D’altra parte c’è chi ha diagnosticato che in virtù delle frequentazioni femminili, Berlusconi è un malato , come pensare di innalzare il livello culturale ed etico degli italiani? E per rimanere sul piano della corretta informazione, qualità che dovrebbe contraddistinguere un media cattolico, è possibile sapere le ragioni per cui certa stampa cattolica non ha speso una parola circa i gusti sessuali di Boffo, Vendola, Marrazzo e Sircana? Par condicio non avrebbe preteso che almeno si parlasse di «piccoli malati»? O forse qualcuno ritiene che il «vizietto» delle donne sia più grave dell’accompagnarsi a gay, trans, effeminati e travestiti?

Gianni Toffaliindirizzo email

Caro direttore, praticamente non passa mese che qualche lettore non scriva per accusare il vostro giornale di faziosità (si tratta in genere di simpatizzanti del centrodestra: evidentemente nel centrosinistra si è più abituati a tollerare le critiche).

Di fronte a queste lagnanze, a parte la solidarietà nei vostri confronti (perché davvero, ripeteva Alberto Migone, Toscana Oggi «non tira la volata a nessuno»), si prova sgomento e amarezza, nel vedere quanta gente si rifiuta di ammettere che i politici della propria parte possano sbagliare e debbano sottostare al giudizio dell’opinione pubblica.

In nome della devozione al «capo» si accetta tutto, perfino una campagna inqualificabile come quella scatenata contro Boffo (reo di aver censurato comportamenti davvero indifendibili di Berlusconi). Ma – mi chiedo – la fiducia cieca, «a prescindere», in un leader non è una forma di idolatria? e i credenti non dovrebbero essere i primi a esercitare lo spirito critico in ogni direzione, con piena libertà evangelica?

Francesco MichelazzoFirenze

Non entro nel merito su chi è più o meno tollerante a sopportare le critiche, ma ringrazio l’amico Francesco Michelazzo per aver ricordato quella frase di Alberto Migone che noi, in redazione, abbiamo fatto nostra da tempo: «Toscana Oggi» non tira la volato a nessuno. Lo abbiamo ribadito più volte. Noi cerchiamo di fare il nostro lavoro con onestà. Niente di più. Anche per questo pubblichiamo alcune lettere, di tenore diverso, sulle recenti vicende che hanno riguardato il presidente del Consiglio, Silvio Berlusconi.

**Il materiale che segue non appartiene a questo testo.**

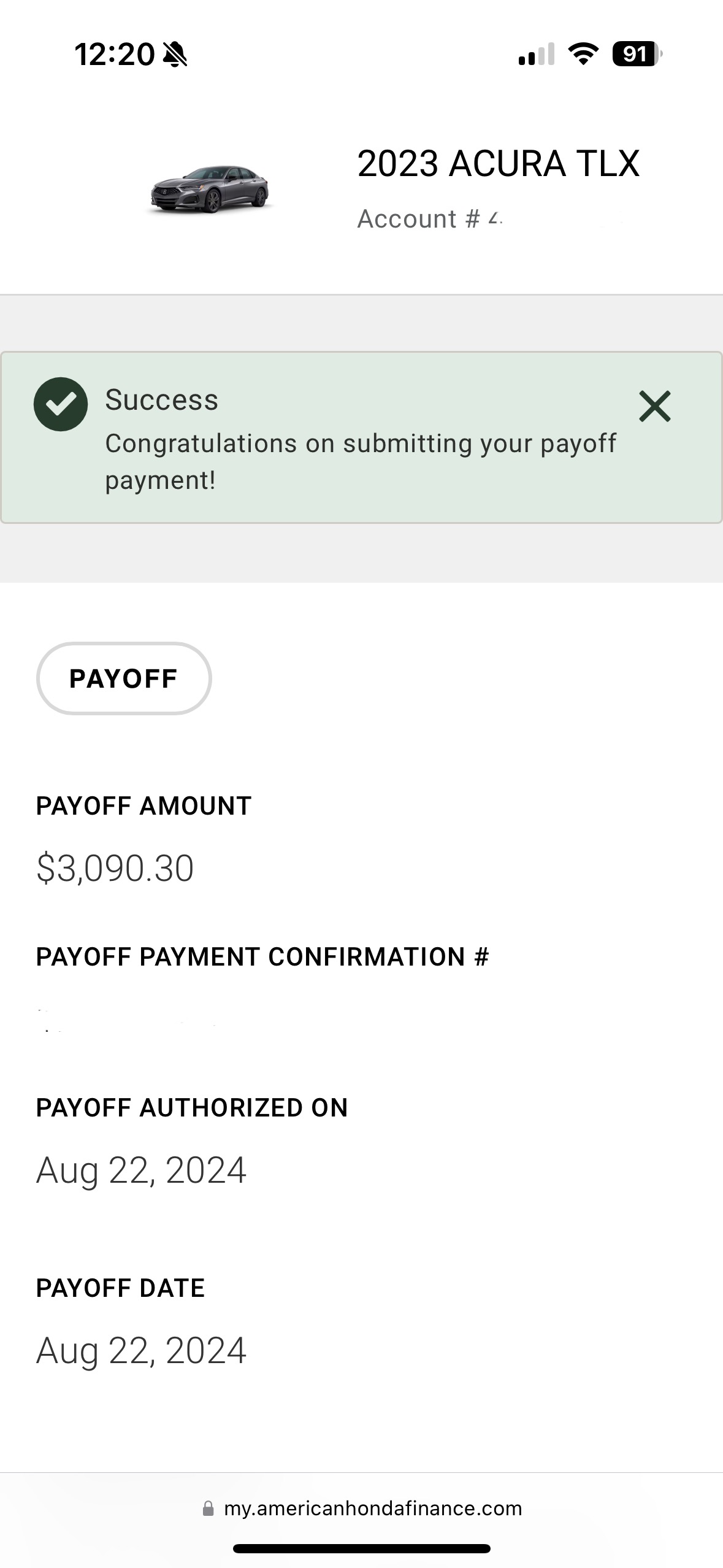
Task: Tap the my.americanhondafinance.com address
Action: click(373, 1508)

Ad onor del vero, la percentuale di quelle arrivate a favore rispetto a quelle contro è quella rispecchiata qui: una su quattro. Segno, io credo, che in certe cose si stia passando il limite. Senza entrare, anche in questo caso, nel merito della vita privata delle persone (di cui, in realtà, non è dato sapere e poi, forse, ha ragione Toffali: «Chi è senza peccato scagli la prima pietra!»), limitandoci pertanto alle affermazioni, quelle recenti di Berlusconi non possono non preoccupare: quelle sulle ragazze e gli omosessuali, ma anche quelle sui giornali, che a suo giudizio non andrebbero più letti.

Effettivamente, come scrive l’amico Giovanni Manecchia, da un presidente del Consiglio ci dobbiamo aspettare di più. Ma non solo da lui: ce lo dobbiamo aspettare da tutta una classe dirigente che sembra aver smarrito il senso stesso della politica.

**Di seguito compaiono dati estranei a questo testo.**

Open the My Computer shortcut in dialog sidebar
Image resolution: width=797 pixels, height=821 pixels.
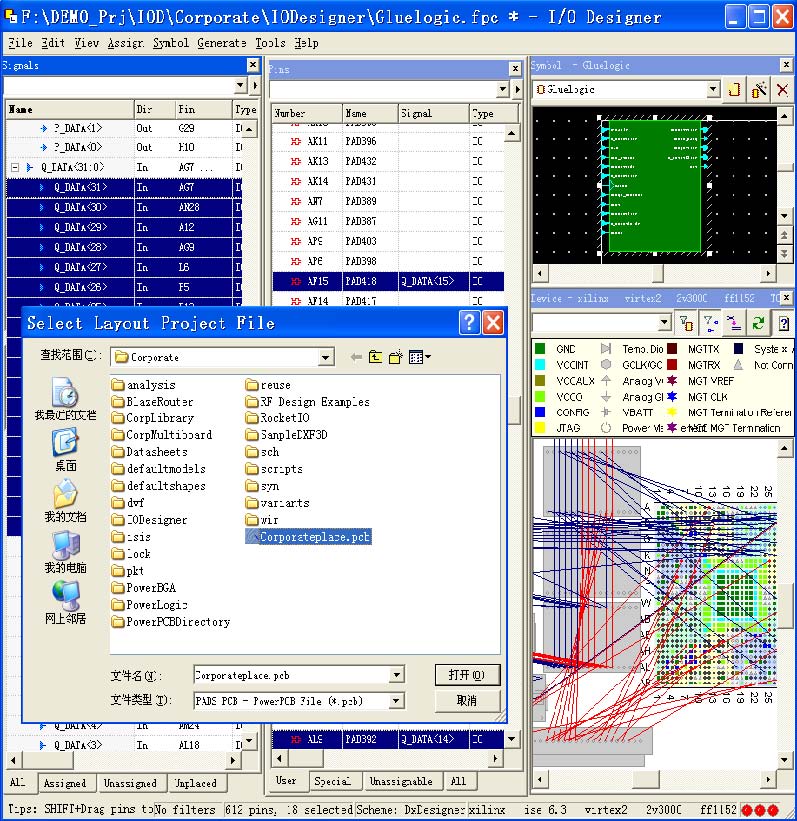coord(66,548)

Ne parliamo anche nell’editoriale di questa settimana (Idee nuove e partecipazione per riconciliarsi con la politica) a partire dalle parole del cardinale Angelo Bagnasco, in apertura dell’assemblea dei vescovi italiani, a proposito di un’Italia che «galleggia», «inceppata nei suoi meccanismi decisionali», con «una caduta di qualità», «mentre il Paese appare attonito e guarda disorientato», in attesa di «uno scatto in avanti concreto e stabile verso soluzioni utili al Paese e il più possibile condivise».

A questo «scatto in avanti» i cattolici dovrebbero dare, nella comune Appartenenza, un contributo sostanziale, anziché perdersi nel rivangare polemiche frutto di un’appartenenza in schieramenti contrapposti che ha già fatto troppi danni e che soprattutto fa il gioco di chi ci vuole residuali, insignificanti e zitti da una parte.